Stratton urges the court, in considering the amount of reduction warranted, to give particular attention to two considerations: (1) the "over-punishment of the crack guidelines" (Oral Argument Tr. 16:20-22) and (2) defendant's "adjustment to incarceration and the progress he's made in his life towards making himself a better person and making himself a more productive member of society," (id. 19:13-17).*fn3

II. Discussion

The court holds that defendant is eligible for a sentencing reduction under § 3582(c)(2). The court also holds that Booker and its progeny do not apply to a § 3582(c)(2) sentencing modification after the granting of a motion related to a pre-Booker sentencing. As before Booker, the court remains bound by the limitations that the Sentencing Commission, as authorized by Congress, has imposed on the modification of sentences imposed prior to Booker. Therefore, in the context of this § 3582(c)(2) motion, the court may not vary from the amended Guidelines range under § 3553(a) as Booker now authorizes for current sentencing proceedings.

A. Statutory Basis for Sentence Modification

In general, a court "may not modify a term of imprisonment once it has been imposed."

18 U.S.C. § 3582(c) (2006).However, Congress has empowered the courts to modify already-imposed sentences in limited circumstances, including: in the case of a defendant who has been sentenced to a term of imprisonment based on a sentencing range that has subsequently been lowered by the Sentencing Commission pursuant to 28 U.S.C. 994(o), upon motion of the defendant or the Director of the Bureau of Prisons, or on its own motion, the court may reduce the term of imprisonment, after considering the factors set forth in section 3553(a) to the extent that they are applicable, if such a reduction is consistent with applicable policy statements issued by the Sentencing Commission.

__WHAT TO WORK ON__. Can you extend the court opinion above on the sentence-reduction motion, picking up right after its last sentence?

__DATASET CONTENT__.

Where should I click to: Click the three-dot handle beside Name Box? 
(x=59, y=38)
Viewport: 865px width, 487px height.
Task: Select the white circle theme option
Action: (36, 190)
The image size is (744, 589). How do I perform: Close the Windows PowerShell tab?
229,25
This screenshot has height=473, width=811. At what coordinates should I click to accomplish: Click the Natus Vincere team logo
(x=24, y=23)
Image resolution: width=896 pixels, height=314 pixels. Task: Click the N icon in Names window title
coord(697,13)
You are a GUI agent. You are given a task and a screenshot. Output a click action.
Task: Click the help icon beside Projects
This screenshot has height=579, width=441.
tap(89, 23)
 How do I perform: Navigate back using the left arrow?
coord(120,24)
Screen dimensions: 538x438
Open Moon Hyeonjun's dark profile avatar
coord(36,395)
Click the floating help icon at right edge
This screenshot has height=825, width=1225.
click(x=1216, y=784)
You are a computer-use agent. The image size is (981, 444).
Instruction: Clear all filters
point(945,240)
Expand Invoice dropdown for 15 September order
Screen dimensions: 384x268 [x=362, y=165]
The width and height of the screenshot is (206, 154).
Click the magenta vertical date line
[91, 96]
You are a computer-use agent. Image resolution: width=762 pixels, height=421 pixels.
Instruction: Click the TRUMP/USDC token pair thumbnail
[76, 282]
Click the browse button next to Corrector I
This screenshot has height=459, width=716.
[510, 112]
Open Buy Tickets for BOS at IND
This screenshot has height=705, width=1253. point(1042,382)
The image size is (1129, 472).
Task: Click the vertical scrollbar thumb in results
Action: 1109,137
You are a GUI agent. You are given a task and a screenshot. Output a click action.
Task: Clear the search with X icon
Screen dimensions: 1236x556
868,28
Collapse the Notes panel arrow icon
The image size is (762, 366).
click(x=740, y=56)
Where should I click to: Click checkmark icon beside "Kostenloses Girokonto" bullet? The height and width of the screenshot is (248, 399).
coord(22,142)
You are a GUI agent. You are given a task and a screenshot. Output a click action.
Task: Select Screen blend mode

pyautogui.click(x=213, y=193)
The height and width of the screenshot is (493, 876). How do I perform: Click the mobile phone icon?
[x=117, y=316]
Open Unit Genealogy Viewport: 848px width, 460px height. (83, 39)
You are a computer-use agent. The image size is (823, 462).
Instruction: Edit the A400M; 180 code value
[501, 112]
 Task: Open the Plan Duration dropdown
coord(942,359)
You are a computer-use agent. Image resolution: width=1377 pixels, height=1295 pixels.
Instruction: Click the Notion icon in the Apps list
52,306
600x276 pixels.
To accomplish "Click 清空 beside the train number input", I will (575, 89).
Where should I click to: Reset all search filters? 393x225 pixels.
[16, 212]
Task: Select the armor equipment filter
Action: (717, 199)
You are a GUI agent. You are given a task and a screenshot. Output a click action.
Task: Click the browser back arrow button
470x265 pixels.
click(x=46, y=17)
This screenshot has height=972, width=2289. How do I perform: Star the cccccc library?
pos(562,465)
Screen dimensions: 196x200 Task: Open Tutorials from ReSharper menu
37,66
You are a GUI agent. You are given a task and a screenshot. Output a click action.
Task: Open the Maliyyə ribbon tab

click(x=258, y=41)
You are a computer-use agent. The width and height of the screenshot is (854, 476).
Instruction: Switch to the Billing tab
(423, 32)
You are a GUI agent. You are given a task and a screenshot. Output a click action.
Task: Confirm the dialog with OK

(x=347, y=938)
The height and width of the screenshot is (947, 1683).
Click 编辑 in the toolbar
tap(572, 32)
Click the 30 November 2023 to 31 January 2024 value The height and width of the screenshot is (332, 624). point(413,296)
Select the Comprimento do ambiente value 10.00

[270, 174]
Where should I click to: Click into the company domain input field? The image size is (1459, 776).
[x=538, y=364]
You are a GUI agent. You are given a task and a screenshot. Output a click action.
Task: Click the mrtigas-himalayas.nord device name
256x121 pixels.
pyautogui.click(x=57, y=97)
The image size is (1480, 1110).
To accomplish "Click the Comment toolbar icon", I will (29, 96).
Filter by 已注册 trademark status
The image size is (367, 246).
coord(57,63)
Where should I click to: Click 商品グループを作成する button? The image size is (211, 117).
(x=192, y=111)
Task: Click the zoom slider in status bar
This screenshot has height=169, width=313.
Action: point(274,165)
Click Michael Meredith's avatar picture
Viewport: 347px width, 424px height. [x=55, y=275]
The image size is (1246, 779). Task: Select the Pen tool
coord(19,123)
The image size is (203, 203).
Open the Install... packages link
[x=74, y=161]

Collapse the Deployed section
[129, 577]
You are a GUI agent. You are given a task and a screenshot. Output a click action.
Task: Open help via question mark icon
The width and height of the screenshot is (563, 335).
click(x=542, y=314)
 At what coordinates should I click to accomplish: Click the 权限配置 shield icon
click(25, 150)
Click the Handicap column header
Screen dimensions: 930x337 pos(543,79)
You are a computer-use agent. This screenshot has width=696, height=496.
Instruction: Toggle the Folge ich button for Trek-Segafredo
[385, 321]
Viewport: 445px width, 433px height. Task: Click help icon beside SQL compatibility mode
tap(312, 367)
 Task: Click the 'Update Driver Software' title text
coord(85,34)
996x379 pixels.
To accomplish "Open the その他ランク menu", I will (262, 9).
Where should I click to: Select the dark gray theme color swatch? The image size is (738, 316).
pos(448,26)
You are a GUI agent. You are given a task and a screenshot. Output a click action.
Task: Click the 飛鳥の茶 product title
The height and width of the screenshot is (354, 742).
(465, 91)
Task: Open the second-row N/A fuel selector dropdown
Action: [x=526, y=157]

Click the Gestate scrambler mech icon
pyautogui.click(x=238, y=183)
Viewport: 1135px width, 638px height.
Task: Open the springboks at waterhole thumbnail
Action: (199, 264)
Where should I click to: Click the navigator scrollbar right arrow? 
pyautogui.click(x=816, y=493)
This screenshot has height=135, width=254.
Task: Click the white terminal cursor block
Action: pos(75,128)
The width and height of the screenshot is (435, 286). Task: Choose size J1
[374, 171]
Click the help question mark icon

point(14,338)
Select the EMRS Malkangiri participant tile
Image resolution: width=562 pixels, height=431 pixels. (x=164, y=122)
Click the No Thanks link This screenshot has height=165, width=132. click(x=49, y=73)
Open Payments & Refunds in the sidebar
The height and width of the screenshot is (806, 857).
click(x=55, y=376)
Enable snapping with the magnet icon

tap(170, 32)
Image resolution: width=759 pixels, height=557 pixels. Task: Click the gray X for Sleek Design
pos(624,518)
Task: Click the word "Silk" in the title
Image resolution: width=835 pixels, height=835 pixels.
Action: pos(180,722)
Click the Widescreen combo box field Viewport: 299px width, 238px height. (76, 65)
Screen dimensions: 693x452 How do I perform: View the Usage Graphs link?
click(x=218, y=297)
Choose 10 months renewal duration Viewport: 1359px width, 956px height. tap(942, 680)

__TASK ANSWER__.
Id. § 3582(c)(2) (emphasis added).*fn4 The Sentencing Commission has expressed its policy statement regarding sentence reduction pursuant to § 3582(c)(2) in U.S.S.G. § 1B1.10. Subsection (c) of § 1B1.10 sets out the "covered amendments" to the Guidelines that, pursuant to § 3582(c)(2), may be retroactively applied to reduce already-imposed sentences. See U.S.S.G. § 1B1.10(a)(2) (explaining that "reduction in the defendant's term of imprisonment is not consistent with this policy statement and therefore is not authorized under 18 U.S.C. 3582(c)(2) if . . . [n]one of the amendments listed in subsection (c) is applicable to the defendant. . ."). Thus, for the retroactive application of a Guidelines amendment to be consistent with the Sentencing Commission's policy statement, the amendment must be listed in § 1B1.10(c).*fn5

The policy statement also provides:

In determining whether, and to what extent, a reduction in the defendant's term of imprisonment under 18 U.S.C. 3582(c)(2) and this policy statement is warranted, the court shall determine the amended guideline range that would have been applicable to the defendant if the amendment(s) to the guidelines listed in subsection (c) had been in effect at the time the defendant was sentenced. In making such determination, the court shall substitute only the amendments listed in subsection (c) for the corresponding guideline provisions that were applied when the defendant was sentenced and shall leave all other guideline application decisions unaffected. § 1B1.10(b)(1) (emphasis added). Furthermore, § 1B1.10 states that § 3582(c)(2) proceedings "do not constitute a full resentencing of the defendant," § 1B1.10(a)(3), and that in considering a § 3582(c)(2) motion "the court shall not reduce the defendant's term of imprisonment under 18 U.S.C. 3582(c)(2) and this policy statement to a term that is less than the minimum of the amended guideline range," § 1B1.10(b)(2)(A) (emphasis added).*fn6

Consequently, § 3582(c)(2) empowers courts, in their discretion, to retroactively apply those amendments listed in § 1B1.10(c). As the Third Circuit explained in United States v. Wise, Booker did not eliminate the requirement that an amendment to the Guidelines must be listed in § 1B1.10(c) before it may properly be the subject of a § 3582(c)(2) motion. 515 F.3d 207, 221 n. 11 (3d Cir. 2008). Essentially, the inclusion of a Guidelines amendment in § 1B1.10(c) acts as, for want of a better term, a jurisdictional trigger,*fn7 empowering a court to consider a sentencing modification under § 3582(c)(2). Once an amendment is listed in § 1B1.10(c), a court may then exercise discretion when determining what sentencing modification (if any) to make. In doing so, as discussed further below, any reduction must be consistent with the Sentencing Commission's applicable policy statements.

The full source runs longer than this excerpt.